Despite all your care and supervision, accidents can still happen and it is important to know what to do if your pet is poisoned. Dogs and cats are particularly prone to poisoning as dogs will chew and eat almost anything (particularly when puppies are teething) and cats are insatiably curious.
Many household items can be toxic to pets – these include many pesticides (especially rat poison – even a small amount of this can be fatal), weed-killers, ammonia, bleach, washing detergents and a variety of indoor and outdoor plants, such as azalea, oleander, mistletoe, sago palm and Easter lily. Anti-freeze is another deadly substance – because of its sweet taste, it is particularly attractive to pets; watch that your car is not dripping a puddle onto the garage floor or driveway, which is then being lapped up by your pet – even small amounts can cause kidney failure and death. Other dangerous items include batteries, moth balls, pot pourri and over-the-counter medications – a 200mg tablet of ibuprofen can cause stomach ulcers in a ten-pound dog. Always store potentially toxic products in cupboards safely out of paws’ reach.
Even food can be a potential source of poisoning – dogs, for example, should never be fed grapes or raisins, potatoes, onions and most of all, chocolate. Chocolate contains a compound similar to caffeine, called theobromine. Just one-half ounce or less of chocolate per pound body weight can cause vomiting, diarrhoea, nervousness, restlessness, excitement, tremors, seizures, and even coma.
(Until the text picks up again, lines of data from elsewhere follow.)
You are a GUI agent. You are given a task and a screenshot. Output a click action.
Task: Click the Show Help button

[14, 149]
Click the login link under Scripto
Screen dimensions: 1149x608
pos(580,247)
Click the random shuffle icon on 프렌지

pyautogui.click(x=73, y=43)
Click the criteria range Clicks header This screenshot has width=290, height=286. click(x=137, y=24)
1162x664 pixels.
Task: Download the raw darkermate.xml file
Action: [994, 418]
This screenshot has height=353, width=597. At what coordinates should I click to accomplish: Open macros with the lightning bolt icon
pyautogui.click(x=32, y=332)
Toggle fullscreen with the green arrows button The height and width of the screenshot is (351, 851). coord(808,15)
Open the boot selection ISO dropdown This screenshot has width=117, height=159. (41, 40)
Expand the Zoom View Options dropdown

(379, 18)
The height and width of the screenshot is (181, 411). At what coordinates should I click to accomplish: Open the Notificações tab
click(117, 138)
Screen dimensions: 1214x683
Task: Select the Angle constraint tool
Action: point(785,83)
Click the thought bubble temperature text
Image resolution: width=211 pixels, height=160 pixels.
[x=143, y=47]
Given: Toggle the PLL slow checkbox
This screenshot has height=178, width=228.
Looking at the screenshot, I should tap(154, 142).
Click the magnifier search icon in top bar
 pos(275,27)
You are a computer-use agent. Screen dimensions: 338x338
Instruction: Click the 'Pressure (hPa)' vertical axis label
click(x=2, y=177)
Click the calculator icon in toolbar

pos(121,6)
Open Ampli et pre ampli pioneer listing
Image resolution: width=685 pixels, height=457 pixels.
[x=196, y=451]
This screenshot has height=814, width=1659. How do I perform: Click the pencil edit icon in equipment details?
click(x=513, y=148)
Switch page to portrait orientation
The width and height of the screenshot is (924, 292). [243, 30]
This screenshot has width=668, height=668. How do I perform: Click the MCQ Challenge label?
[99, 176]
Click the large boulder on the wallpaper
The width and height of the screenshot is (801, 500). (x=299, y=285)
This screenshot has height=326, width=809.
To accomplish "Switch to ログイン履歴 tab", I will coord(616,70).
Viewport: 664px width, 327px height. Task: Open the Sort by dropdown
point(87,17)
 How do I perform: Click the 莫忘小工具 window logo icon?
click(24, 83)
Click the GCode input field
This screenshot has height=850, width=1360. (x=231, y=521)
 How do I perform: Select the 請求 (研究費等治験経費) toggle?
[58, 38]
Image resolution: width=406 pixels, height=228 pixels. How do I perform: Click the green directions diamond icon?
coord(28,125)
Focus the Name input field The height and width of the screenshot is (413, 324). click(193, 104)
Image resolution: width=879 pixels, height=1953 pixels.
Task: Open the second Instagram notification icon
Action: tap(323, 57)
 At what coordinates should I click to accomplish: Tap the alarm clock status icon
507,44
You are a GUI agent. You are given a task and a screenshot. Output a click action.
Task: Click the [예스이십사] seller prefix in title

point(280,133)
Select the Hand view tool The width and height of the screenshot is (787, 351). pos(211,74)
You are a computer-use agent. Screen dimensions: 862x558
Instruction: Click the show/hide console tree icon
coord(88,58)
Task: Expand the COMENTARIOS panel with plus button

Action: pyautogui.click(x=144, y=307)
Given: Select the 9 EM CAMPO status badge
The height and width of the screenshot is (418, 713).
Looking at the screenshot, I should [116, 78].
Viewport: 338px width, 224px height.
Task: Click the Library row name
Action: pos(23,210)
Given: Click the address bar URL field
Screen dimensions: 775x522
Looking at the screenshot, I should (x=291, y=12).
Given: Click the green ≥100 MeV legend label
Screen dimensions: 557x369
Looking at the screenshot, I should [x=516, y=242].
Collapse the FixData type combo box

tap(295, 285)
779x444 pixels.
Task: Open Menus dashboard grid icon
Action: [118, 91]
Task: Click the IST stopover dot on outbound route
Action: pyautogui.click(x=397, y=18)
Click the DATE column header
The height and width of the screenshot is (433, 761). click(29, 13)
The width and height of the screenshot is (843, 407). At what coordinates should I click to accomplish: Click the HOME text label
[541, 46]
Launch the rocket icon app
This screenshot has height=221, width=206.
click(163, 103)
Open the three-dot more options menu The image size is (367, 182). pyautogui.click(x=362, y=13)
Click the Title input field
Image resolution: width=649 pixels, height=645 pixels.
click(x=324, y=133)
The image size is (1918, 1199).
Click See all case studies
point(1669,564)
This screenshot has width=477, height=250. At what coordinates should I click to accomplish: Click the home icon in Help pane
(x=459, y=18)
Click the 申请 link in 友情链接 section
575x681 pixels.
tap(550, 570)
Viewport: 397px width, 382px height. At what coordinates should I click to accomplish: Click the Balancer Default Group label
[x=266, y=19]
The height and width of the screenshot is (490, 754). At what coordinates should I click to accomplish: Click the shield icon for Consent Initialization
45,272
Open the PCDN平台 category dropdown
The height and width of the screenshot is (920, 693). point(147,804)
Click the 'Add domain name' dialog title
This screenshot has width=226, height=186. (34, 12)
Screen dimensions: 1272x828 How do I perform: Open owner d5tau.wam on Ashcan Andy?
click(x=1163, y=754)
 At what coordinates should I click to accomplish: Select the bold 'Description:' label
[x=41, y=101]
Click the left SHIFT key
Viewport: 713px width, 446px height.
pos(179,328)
Cats can be particularly prone to toxic products deposited on their fur or picked up on their paws, as they inadvertently ingest the poisons when they then wash themselves. Never use a product designed for a dog on a cat, as cats are far more sensitive to any chemical toxicity than dogs.
Symptoms of Poisoning
Signs of poisoning include vomiting, diarrhoea, nervousness, difficulty breathing (panting), and change in pupil size. Depending on the poison, the animal may show extremely rapid or extremely slow heart rate. In extreme cases, your pet may become unsteady on their feet, go into convulsions, or become unconscious.
Help! My Pet Has Been Poisoned – What Should I do?
First of all, don’t panic! A rapid response is important but keeping calm will give you a higher chance of saving your pet’s life. Take a deep breath and follow these steps:
- First, always make sure you have your veterinarian’s number (or an emergency on-call vet) on hand – place it by the phone or on the fridge. If you suspect poisoning, don’t hesitate to call immediately – their advice is crucial.
- Check the animal’s vital signs (airway/ breathing, heartbeat, bleeding, temperature) and administer first-aid if necessary. Check for signs of shock (pale gums, listless, weak pulse).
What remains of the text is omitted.